(Entries for finding words and elements)
————
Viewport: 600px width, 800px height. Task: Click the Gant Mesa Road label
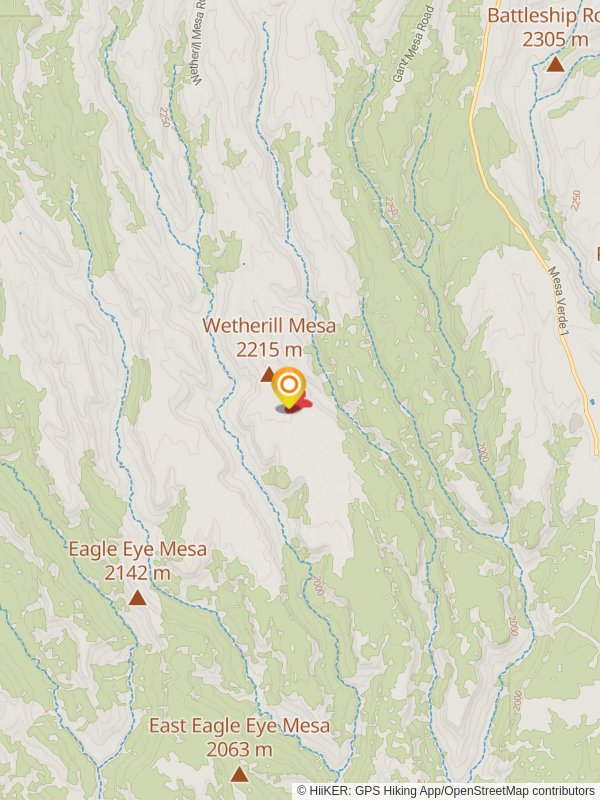pos(413,43)
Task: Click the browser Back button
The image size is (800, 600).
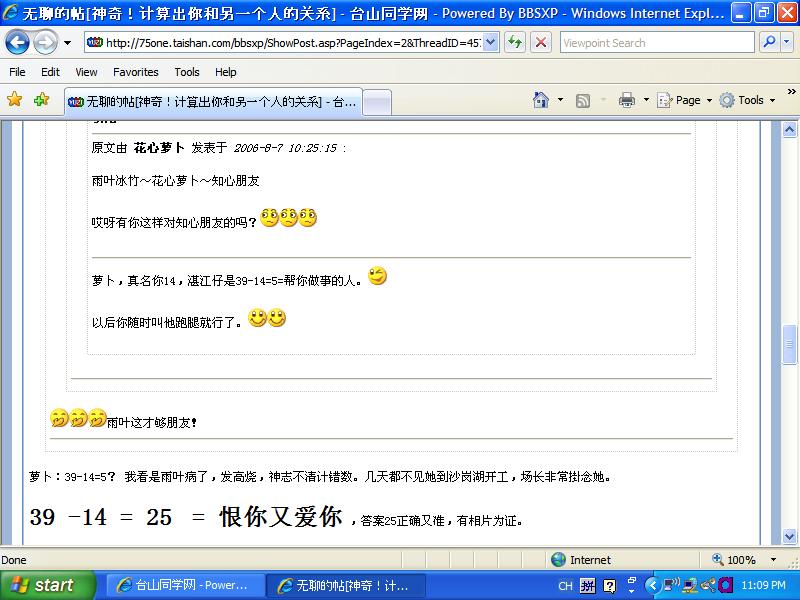Action: (18, 43)
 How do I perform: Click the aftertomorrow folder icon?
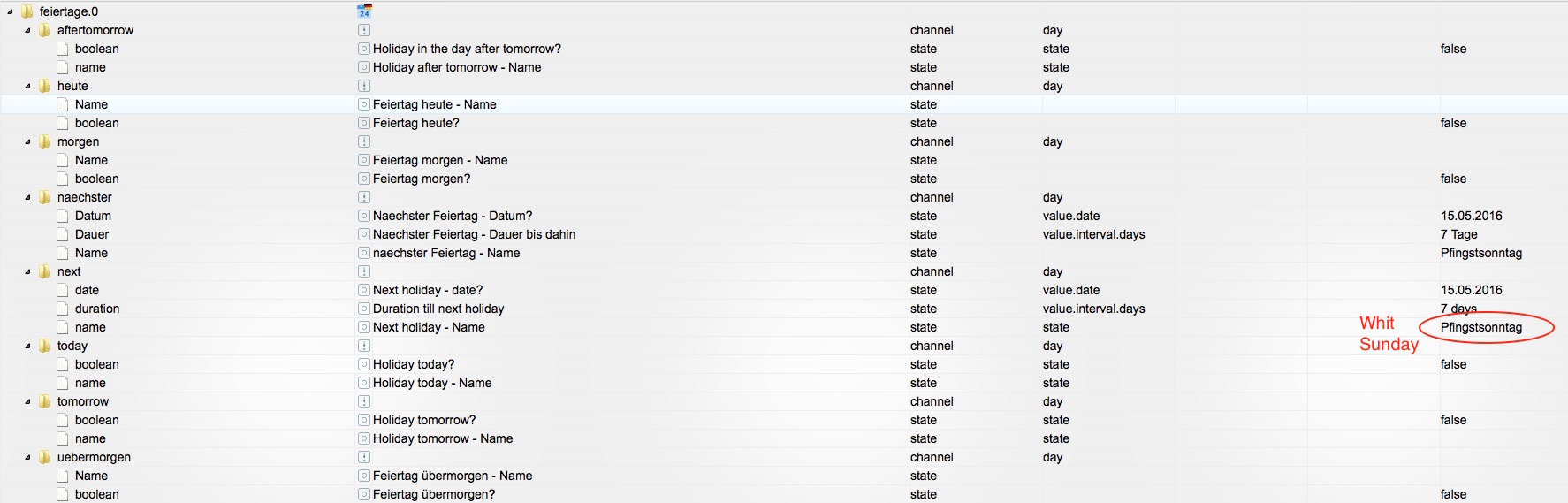tap(45, 30)
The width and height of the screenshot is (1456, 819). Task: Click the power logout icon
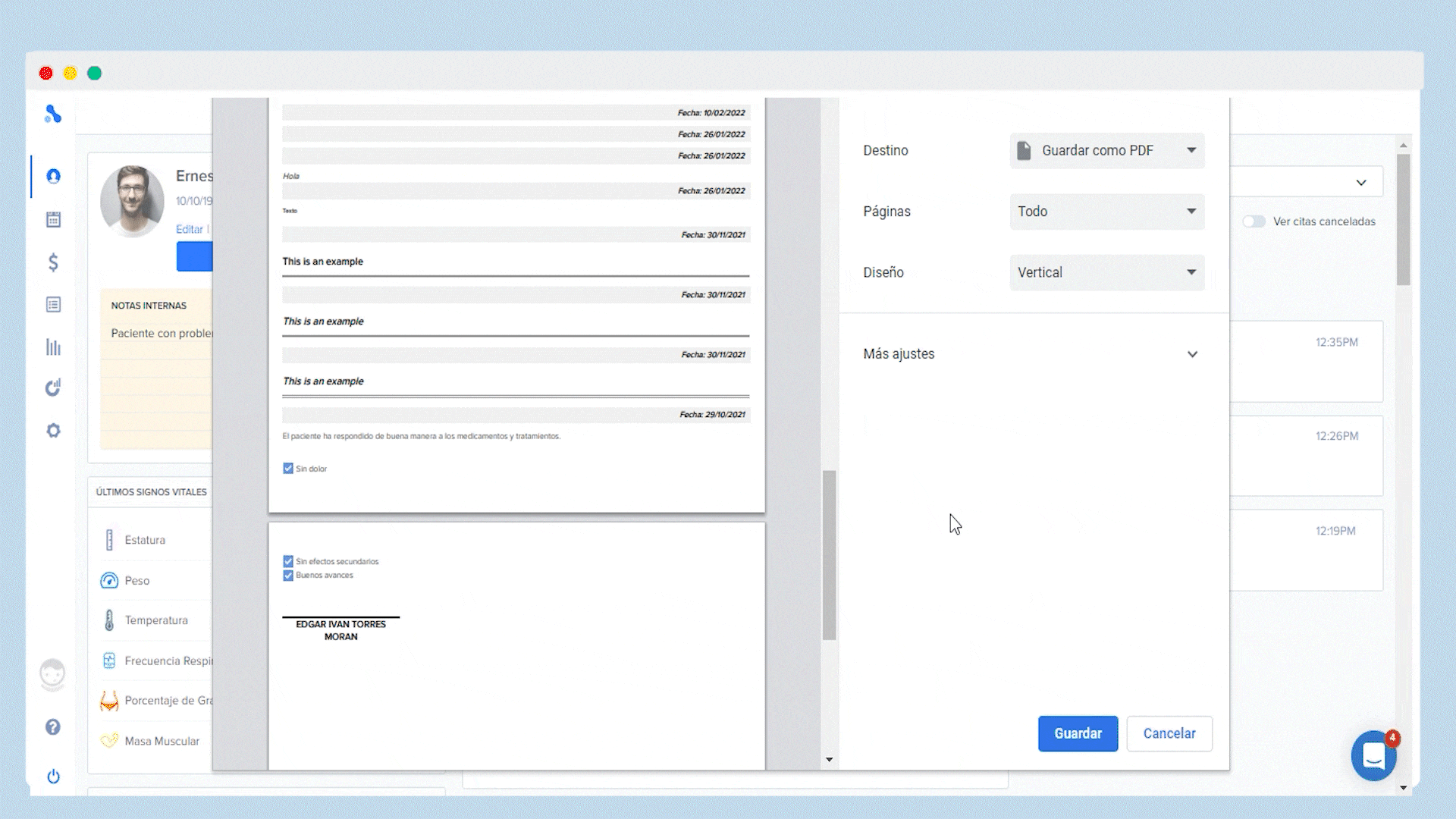pos(53,777)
————
→ **Aim**
Copy the lines above and switch each "Click" to "Select". Keep everything else unchanged, and leave the pictures out of your copy.

→ **Completed exercise**
Viewport: 600px width, 800px height. Task: Select the Gant Mesa Road label
pos(413,43)
Task: Select the browser Back button
The image size is (800, 600).
Action: (18, 43)
 How do I perform: Select the aftertomorrow folder icon?
tap(45, 30)
The width and height of the screenshot is (1456, 819). Task: Select the power logout icon
pos(53,777)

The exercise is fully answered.